—Monsieur, voici, dit un facteur des messageries en posant dans l'antichambre deux énormissimes bourriches. Tout est payé. Voulez-vous signer mon registre?...

—Tout est payé! s'écria madame Schontz. Ça ne peut venir que de Sancerre.

—Oui, madame, dit le facteur.

—Ta dixième muse est une femme de haute intelligence, dit la Lorette en défaisant une bourriche pendant que Lousteau signait, j'aime une Muse qui connaît le ménage et qui fait à la fois des pâtés d'encre et des pâtés de gibier.—Oh! les belles fleurs!... s'écria-t-elle en découvrant la seconde bourriche. Mais il n'y a rien de plus beau dans Paris!... De quoi? de quoi? un lièvre, des perdreaux, un demi-chevreuil.
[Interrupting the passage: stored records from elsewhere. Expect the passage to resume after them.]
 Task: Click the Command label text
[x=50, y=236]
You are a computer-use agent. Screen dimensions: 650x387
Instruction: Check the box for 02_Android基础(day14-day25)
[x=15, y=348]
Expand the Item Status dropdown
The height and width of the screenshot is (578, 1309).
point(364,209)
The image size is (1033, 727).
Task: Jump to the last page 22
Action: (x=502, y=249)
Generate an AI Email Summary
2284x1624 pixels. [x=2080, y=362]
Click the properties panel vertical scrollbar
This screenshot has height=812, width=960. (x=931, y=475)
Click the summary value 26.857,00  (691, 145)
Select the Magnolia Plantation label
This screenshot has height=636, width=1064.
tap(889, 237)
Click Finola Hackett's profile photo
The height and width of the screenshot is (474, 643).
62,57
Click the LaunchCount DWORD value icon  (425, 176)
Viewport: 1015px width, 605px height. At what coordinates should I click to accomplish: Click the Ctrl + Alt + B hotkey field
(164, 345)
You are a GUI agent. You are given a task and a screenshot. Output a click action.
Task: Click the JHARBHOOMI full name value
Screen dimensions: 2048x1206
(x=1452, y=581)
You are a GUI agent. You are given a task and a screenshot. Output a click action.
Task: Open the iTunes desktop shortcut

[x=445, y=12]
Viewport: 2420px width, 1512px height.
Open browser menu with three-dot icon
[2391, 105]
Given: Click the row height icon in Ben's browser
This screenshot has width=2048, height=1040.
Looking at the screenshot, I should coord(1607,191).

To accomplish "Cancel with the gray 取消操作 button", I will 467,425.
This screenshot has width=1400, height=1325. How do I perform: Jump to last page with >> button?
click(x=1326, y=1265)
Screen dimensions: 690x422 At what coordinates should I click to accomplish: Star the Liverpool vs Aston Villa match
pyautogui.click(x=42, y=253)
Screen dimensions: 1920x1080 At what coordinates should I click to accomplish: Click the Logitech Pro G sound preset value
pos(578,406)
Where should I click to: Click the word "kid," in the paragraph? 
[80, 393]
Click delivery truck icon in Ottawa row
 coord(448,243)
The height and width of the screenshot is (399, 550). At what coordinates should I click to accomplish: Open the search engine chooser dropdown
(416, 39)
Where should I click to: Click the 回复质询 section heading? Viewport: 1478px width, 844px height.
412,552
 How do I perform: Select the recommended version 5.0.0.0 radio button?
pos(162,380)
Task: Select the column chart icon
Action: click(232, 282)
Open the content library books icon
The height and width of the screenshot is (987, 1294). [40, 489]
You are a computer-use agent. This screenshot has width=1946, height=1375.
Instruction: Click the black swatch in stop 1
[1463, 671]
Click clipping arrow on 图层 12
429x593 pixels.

Nous inviterons tes amis et nous ferons un fameux dîner, car Athalie possède un talent particulier pour accommoder le chevreuil.

Lousteau répondit à Dinah; mais au lieu de répondre avec son cœur, il fit de l'esprit. La lettre n'en fut que plus dangereuse, elle ressemblait à une lettre de Mirabeau à Sophie. Le style des vrais amants est limpide. C'est une eau pure qui laisse voir le fond du cœur entre deux rives ornées des riens de la vie, émaillées de ces fleurs de l'âme nées chaque jour et dont le charme est enivrant mais pour deux êtres seulement. Aussi dès qu'une lettre d'amour peut faire plaisir au tiers qui la lit, est-elle à coup sûr sortie de la tête et non du cœur. Mais les femmes y seront toujours prises, elles croient alors être l'unique source de cet esprit.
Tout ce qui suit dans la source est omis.